The vicarage, where a stone plaque commemorates her stay, is no longer
the
residence of the local vicar, but it is still there, a private residence,
on the corner of Chapel Street and Finchingfield Road. There is, in
the
11th century village church, a plaque to Edith Cavell and there is also
a
road named after her.
There has been a long history on non-conformist belief in the village.
A
Bumpstead man was burnt to death in the parish for his beliefs in the
days
of the Catholic church. Along the Blois Road, leading from Bumpstead
to
Birdbrook, is a field that has been called the Bloody Pightle,
and that
is where he is believed to have been martyred.
In 1527 john Tibauld and eight other village residents were seized and
taken before the Bishop of London, charged with meeting together in
Bower
Hall to pray and read a copy of the New Testament. Although the
non-conformist in the village were encouraged by the powerful Bendyshe
family that lived at Bower Hall, even their influence could not save
Tibauld. He was burned at the stake.
Having fallen into ruin after use as a concentration camp
in the First
World War, Bower Hall was finally demolished in 1926 and the materials
sold off. The great staircase found its way to America.

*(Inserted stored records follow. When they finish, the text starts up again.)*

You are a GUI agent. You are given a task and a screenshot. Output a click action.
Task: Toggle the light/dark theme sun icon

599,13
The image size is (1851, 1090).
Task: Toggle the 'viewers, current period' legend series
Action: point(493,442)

Mott Hall, or the Old Schole, symbolises Steeple Bumpstead.
Built in
1592 by the inhabitants on land rented from the Crown, in the 1830s
when
it was a school for farmers sons the villagers forcibly
took possession
of it, disputing the claim of George Gent of Moyns to have the right
to
appoint the headmaster. Eventually an Ecclesiastical Court upheld the
villagers claim.
Colonel J. C. Humphrey, son of the village wheelwright, invented
corrugated iron. He built and lived in the Iron House, North Street,
which
was sadly demolished in the 1960s. At one time Humphreys Ltd of London
claimed to the be largest works in the world and held a
Royal Warrant as
supplier to His Majesty King Edward VII.